Unfortunately, compared to traditional digital systems, the error rates while writing to molecular storage with DNA synthesis are very high. These errors arise from a different source than they do in the digital world, making them trickier to correct. On a digital hard disk, binary errors occur when a zero flips to a one, or vice versa. With DNA, the problems come from insertion and deletion errors. For instance, you might be writing A-C-G-T, but sometimes you try to write A, and nothing appears, so the sequence of letters shifts to the left, or it types AAA.
Normal error correction codes don’t work well with that kind of problem, so ADS Codex adds error detection codes that validate the data. When the software converts the data back to binary, it tests to see that the codes match. If they don’t, it removes or adds bases—letters—until the verification succeeds.
We have completed version 1.0 of ADS Codex, and late this year we plan to use it to evaluate the storage and retrieval systems developed by the other MIST teams. The work fits well with Los Alamos’ history of pioneering new developments in computing as part of our national security mission. Since the 1940s, as an outcome of those computing advancements, we have amassed some of the oldest and largest stores of digital-only data. It still has tremendous value. Because we keep data forever, we’ve been at the tip of the spear for a long time when it comes to finding a cold-storage solution, but we’re not alone.

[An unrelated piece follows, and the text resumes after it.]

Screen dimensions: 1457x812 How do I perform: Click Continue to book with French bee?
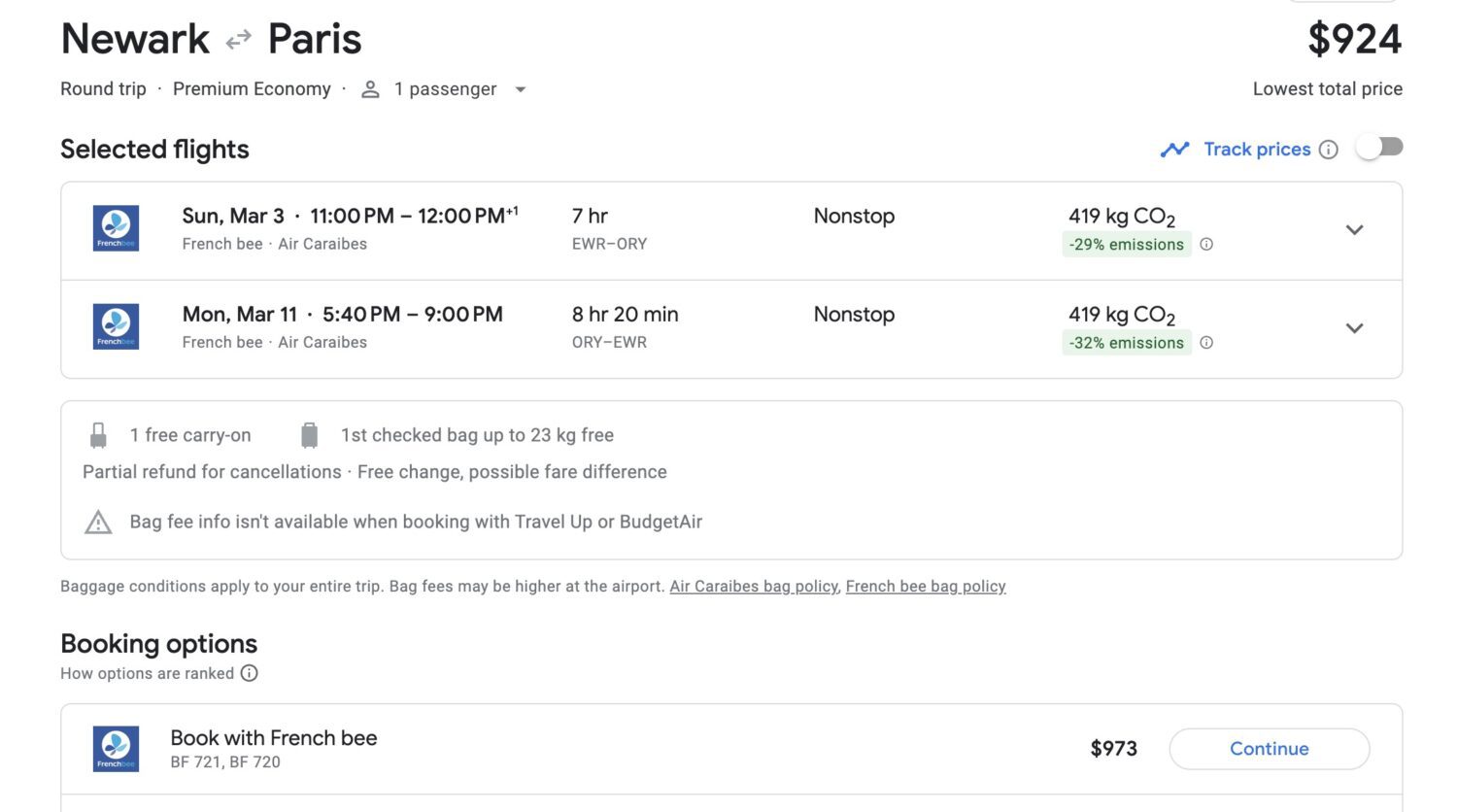click(x=1269, y=749)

All the world’s data—all your digital photos and tweets; all the records of the global financial sector; all those satellite images of cropland, troop movements and glacial melting; all the simulations underlying so much of modern science; and so much more—have to go somewhere. The “cloud” isn’t a cloud at all. It is digital data centers in huge warehouses consuming vast amounts of electricity to store (and keep cool) trillions of millions of bytes. Costing billions of dollars to build, power and run, these data centers may struggle to remain viable as the need for data storage continues to grow exponentially.

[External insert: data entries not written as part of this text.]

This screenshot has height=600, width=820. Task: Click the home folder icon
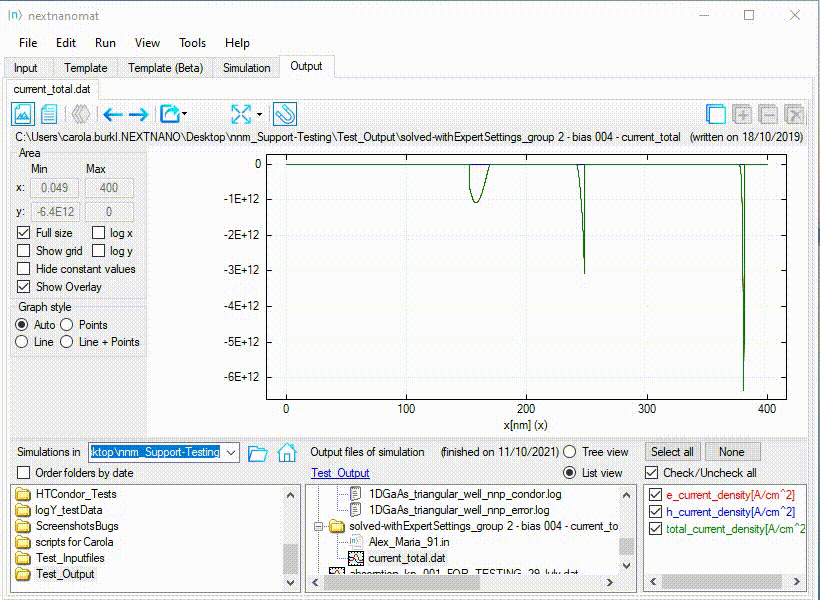287,452

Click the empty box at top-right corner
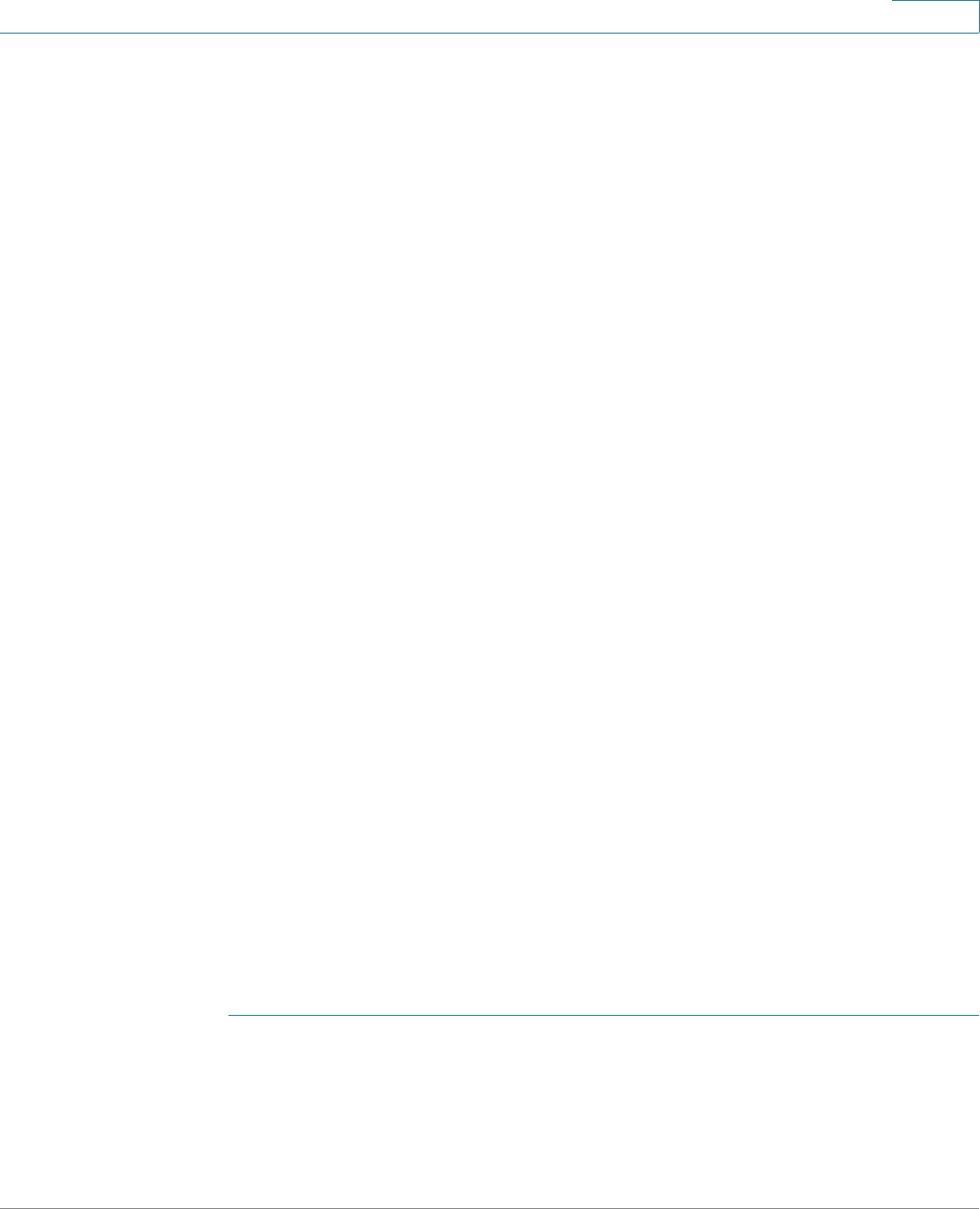(x=936, y=16)
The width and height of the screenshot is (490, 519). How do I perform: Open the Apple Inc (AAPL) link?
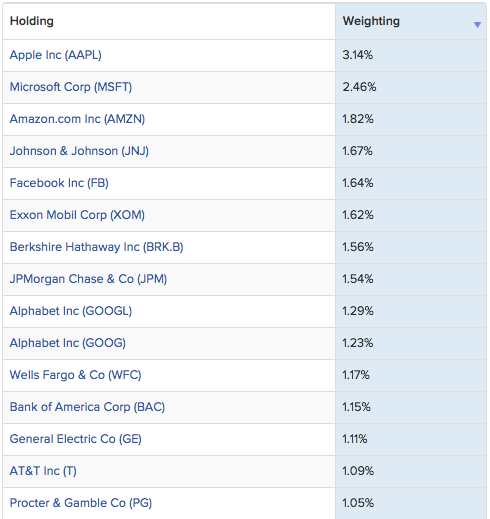click(x=55, y=55)
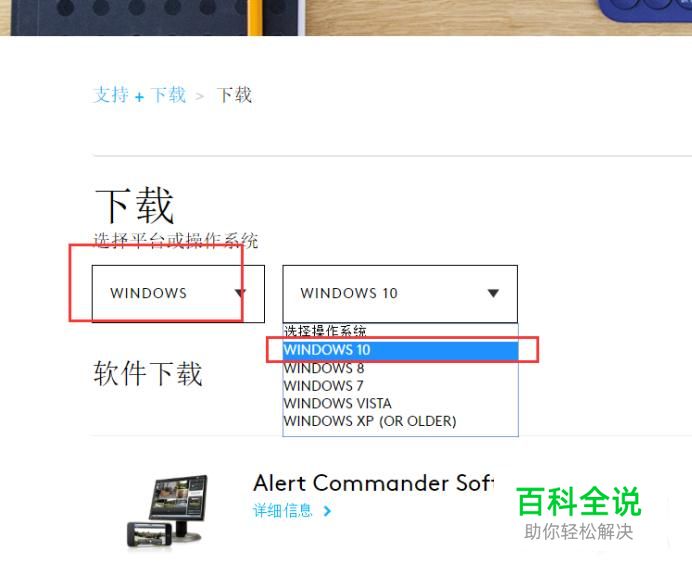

DNA shows great promise for sating the world’s voracious appetite for data storage. The technology requires new tools and new ways of applying familiar ones. But don’t be surprised if one day the world’s most valuable archives find a new home in a poppy-seed-sized collection of molecules.
Funding for ADS Codex was provided by the Intelligence Advanced Research Projects Activity (IARPA), a research agency within the Office of the Director of National Intelligence.
This is an opinion and analysis article.